Mariam Thalos' chapter pushes the boundaries of analytic philosophy itself. She offers an existentialist and naturalist account of social identity that draws on themes from the work of Simone de Beauvoir. Thalos is interested in the collective aspect of experience that's central to much writing about gender and race. She argues for an account of the social construction of identity and explores the range of kinds of group identities and the importance of them. A wide ranging essay, drawing on such diverse sources as Sartre, E. O. Wilson, and Freud, Thalos' chapter makes it clear that feminist work needn't be intellectually narrow and that the big questions that interest feminists are connected to long standing themes in the history of philosophy.
The volume closes with Ann Garry's essay, "Who Is Included? Intersectionality, Metaphors, and the Multiplicity of Gender," which calls out for feminist philosophy to be more inclusive and pluralistic. It's a nice note on which to end the volume since feminist philosophy in the analytic tradition has not been able to move past all of the limitations found in analytic philosophy. Feminists have made an improvement, but things are far from perfect. Garry's essay is an important acknowledgment of the work that remains to be done, particularly with regard to race. In order to move white women from center stage, Garry writes that feminist philosophers must pay more attention to the lives of women of colour, learn about how various forms of oppression intermesh, and learn how our practices contribute to the ongoing exclusion of women of colour. Garry presents and argues for a broad conception of intersectionality which she thinks best addresses the needs of feminist philosophy. Garry expands on Kimberlé Crenshaw's well-known traffic flow model of intersectionality to include topographical details such as mountains. She goes on to replace the vehicles moving through the model with liquids so we can better grasp how identities and group memberships flow and combine. It's a rich picture at the center of an excellent chapter.
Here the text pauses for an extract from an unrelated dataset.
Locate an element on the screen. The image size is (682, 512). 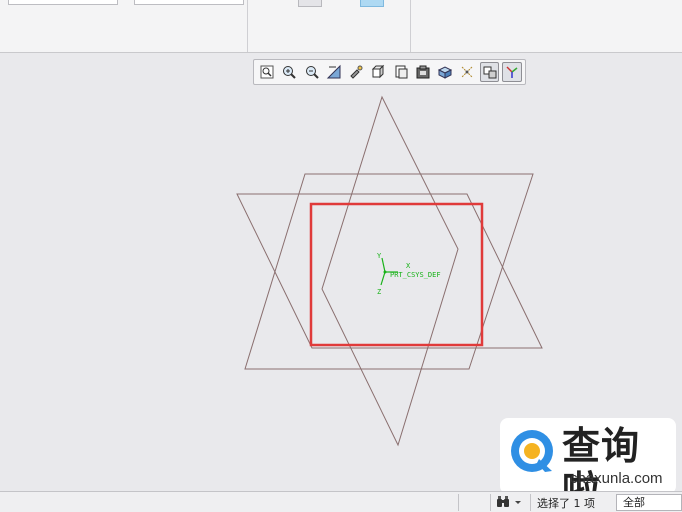
axis-x-label: X is located at coordinates (408, 266).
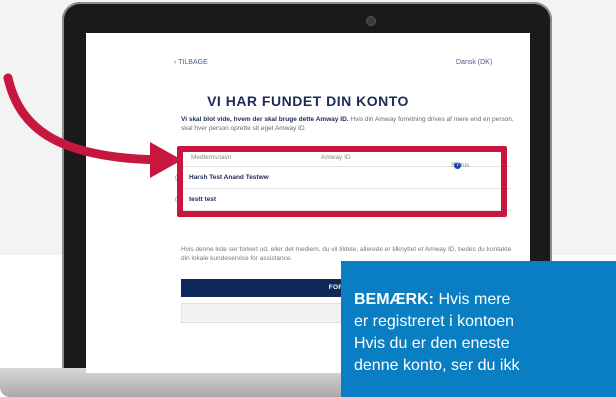 Image resolution: width=616 pixels, height=397 pixels. What do you see at coordinates (371, 21) in the screenshot?
I see `camera-icon` at bounding box center [371, 21].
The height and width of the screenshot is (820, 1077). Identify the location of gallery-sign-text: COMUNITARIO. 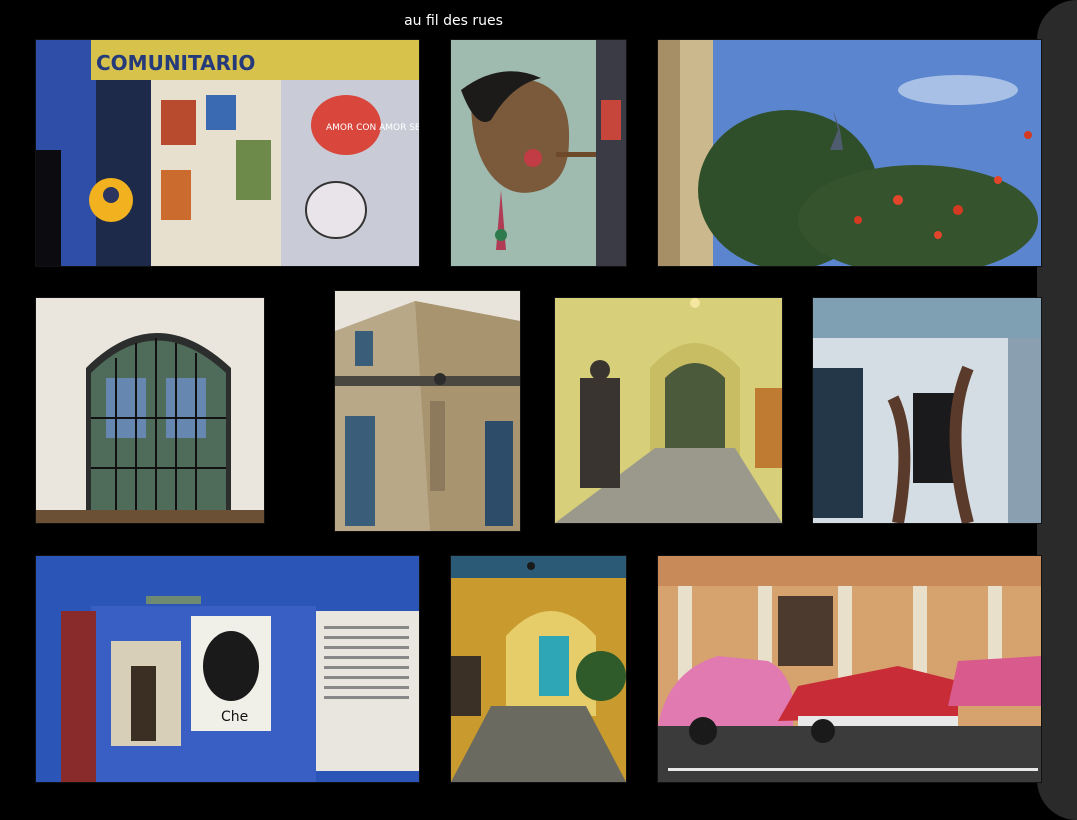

While I haven't reviewed every essay in the volume, I hope this gives potential readers some idea of the richness and scope of this project and of analytic feminist philosophy generally. Not all of the essays address the meta-question of the relationship between feminist analytic philosophy and the philosophical mainstream, but enough of them do, so it's instructive reading this volume if that question is of interest. A number of contributors thank Crasnow and Superson for their dedication to the project, their extensive comments and engagement with the material, and for their belief in the worth of analytic feminist philosophy as a subfield of philosophy. It's worth noting that only one of the essays was previously published. While this certainly makes the volume original, and for that reason alone worth acquiring, the result is a little uneven in terms of overall quality. The volume would make an excellent teaching tool for a graduate or upper-level undergraduate seminar in feminist analytic philosophy. I've also suggested it to colleagues who teach mainstream metaphysics, philosophy of science, epistemology, philosophy of language and meta-ethics when they've enquired about contemporary work by women authors to include in their courses.